■ Exercise description
Go through the entries below and print, exactly, the lines starting at the one with "Asclepiadacitisagudisima (506, 53)" and ending at the one with "Load More (598, 2064)", keeping both ends and no others.

■ Data records
= = = = =

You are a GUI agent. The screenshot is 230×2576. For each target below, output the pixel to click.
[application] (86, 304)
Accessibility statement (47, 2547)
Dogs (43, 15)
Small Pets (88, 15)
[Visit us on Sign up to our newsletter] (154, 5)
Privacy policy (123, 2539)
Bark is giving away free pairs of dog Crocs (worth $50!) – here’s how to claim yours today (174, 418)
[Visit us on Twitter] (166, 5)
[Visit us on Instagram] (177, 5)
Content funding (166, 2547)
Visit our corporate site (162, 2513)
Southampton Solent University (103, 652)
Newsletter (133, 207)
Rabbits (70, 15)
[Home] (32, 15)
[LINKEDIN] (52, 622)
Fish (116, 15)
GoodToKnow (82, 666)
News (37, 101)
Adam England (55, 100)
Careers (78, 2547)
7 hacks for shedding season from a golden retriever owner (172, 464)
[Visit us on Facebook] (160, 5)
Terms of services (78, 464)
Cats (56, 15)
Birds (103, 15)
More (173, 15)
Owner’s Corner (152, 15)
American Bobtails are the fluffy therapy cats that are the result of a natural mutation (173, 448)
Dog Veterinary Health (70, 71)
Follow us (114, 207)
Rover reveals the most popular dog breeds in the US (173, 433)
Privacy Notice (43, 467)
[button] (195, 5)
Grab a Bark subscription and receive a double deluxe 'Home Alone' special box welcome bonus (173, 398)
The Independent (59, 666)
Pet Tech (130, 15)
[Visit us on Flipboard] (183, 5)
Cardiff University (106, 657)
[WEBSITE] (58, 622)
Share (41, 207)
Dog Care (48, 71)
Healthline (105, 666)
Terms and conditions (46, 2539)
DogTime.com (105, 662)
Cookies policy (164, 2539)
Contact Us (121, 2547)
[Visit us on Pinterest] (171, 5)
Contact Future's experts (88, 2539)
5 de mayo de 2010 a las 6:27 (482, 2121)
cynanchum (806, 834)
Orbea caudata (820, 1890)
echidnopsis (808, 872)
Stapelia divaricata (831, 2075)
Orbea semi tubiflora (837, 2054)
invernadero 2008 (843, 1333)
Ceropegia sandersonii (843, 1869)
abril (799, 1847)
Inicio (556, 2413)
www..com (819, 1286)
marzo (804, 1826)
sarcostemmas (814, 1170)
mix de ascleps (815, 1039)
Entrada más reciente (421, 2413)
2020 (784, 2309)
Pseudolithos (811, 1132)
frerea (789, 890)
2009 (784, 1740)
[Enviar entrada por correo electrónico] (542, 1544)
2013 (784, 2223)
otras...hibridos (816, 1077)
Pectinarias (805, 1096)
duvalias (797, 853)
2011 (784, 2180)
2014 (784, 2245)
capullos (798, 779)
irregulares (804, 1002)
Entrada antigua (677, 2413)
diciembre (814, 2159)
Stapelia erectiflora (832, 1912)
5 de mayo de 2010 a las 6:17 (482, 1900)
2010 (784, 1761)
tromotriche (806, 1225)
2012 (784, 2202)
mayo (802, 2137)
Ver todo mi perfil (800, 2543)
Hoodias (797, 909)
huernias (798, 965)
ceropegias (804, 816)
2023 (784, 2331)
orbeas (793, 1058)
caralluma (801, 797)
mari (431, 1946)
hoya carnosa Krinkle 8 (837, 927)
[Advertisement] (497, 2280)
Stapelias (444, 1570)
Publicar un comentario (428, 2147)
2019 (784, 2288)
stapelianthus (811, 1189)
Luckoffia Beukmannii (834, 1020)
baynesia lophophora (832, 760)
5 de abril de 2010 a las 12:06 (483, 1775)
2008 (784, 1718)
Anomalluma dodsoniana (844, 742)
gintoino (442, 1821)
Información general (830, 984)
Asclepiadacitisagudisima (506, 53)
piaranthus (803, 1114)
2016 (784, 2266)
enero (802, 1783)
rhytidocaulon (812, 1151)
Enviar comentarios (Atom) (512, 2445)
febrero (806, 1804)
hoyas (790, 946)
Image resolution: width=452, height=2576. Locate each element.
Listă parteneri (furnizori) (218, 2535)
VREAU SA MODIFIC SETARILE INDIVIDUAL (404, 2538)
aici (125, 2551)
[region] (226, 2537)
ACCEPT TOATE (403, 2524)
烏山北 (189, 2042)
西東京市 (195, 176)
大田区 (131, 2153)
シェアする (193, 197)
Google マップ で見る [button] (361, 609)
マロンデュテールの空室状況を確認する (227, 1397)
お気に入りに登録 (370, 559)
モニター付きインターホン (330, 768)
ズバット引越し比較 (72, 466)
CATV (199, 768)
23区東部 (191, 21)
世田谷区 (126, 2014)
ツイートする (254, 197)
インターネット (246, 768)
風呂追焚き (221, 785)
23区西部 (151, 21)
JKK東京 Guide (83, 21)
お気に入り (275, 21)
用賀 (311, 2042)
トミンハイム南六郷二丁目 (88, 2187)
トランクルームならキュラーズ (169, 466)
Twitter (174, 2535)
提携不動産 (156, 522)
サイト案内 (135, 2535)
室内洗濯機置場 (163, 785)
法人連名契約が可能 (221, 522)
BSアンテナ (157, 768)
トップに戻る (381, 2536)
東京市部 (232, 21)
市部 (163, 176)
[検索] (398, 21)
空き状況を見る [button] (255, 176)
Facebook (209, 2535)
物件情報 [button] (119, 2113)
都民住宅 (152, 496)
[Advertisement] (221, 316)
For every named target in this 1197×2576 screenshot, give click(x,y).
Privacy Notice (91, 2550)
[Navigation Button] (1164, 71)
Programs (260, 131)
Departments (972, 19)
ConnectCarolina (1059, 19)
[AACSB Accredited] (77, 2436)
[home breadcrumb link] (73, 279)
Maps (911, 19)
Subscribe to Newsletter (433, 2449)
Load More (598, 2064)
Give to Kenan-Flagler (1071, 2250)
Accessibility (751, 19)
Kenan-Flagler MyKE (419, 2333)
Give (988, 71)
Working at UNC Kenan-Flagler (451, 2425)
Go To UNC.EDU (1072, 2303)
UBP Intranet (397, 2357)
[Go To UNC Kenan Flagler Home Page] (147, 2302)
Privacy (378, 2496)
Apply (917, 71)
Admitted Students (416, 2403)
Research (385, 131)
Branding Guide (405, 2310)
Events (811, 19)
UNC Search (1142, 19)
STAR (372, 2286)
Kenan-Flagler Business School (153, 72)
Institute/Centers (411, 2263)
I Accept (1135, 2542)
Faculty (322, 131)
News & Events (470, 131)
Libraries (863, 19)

= = = = =

■ Expected answer
Asclepiadacitisagudisima (506, 53)
piaranthus (803, 1114)
2016 (784, 2266)
enero (802, 1783)
rhytidocaulon (812, 1151)
Enviar comentarios (Atom) (512, 2445)
febrero (806, 1804)
hoyas (790, 946)
Image resolution: width=452, height=2576. Locate each element.
Listă parteneri (furnizori) (218, 2535)
VREAU SA MODIFIC SETARILE INDIVIDUAL (404, 2538)
aici (125, 2551)
[region] (226, 2537)
ACCEPT TOATE (403, 2524)
烏山北 (189, 2042)
西東京市 (195, 176)
大田区 (131, 2153)
シェアする (193, 197)
Google マップ で見る [button] (361, 609)
マロンデュテールの空室状況を確認する (227, 1397)
お気に入りに登録 (370, 559)
モニター付きインターホン (330, 768)
ズバット引越し比較 (72, 466)
CATV (199, 768)
23区東部 (191, 21)
世田谷区 (126, 2014)
ツイートする (254, 197)
インターネット (246, 768)
風呂追焚き (221, 785)
23区西部 (151, 21)
JKK東京 Guide (83, 21)
お気に入り (275, 21)
用賀 (311, 2042)
トミンハイム南六郷二丁目 (88, 2187)
トランクルームならキュラーズ (169, 466)
Twitter (174, 2535)
提携不動産 (156, 522)
サイト案内 (135, 2535)
室内洗濯機置場 (163, 785)
法人連名契約が可能 (221, 522)
BSアンテナ (157, 768)
トップに戻る (381, 2536)
東京市部 (232, 21)
市部 (163, 176)
[検索] (398, 21)
空き状況を見る [button] (255, 176)
Facebook (209, 2535)
物件情報 [button] (119, 2113)
都民住宅 (152, 496)
[Advertisement] (221, 316)
For every named target in this 1197×2576 screenshot, give click(x,y).
Privacy Notice (91, 2550)
[Navigation Button] (1164, 71)
Programs (260, 131)
Departments (972, 19)
ConnectCarolina (1059, 19)
[AACSB Accredited] (77, 2436)
[home breadcrumb link] (73, 279)
Maps (911, 19)
Subscribe to Newsletter (433, 2449)
Load More (598, 2064)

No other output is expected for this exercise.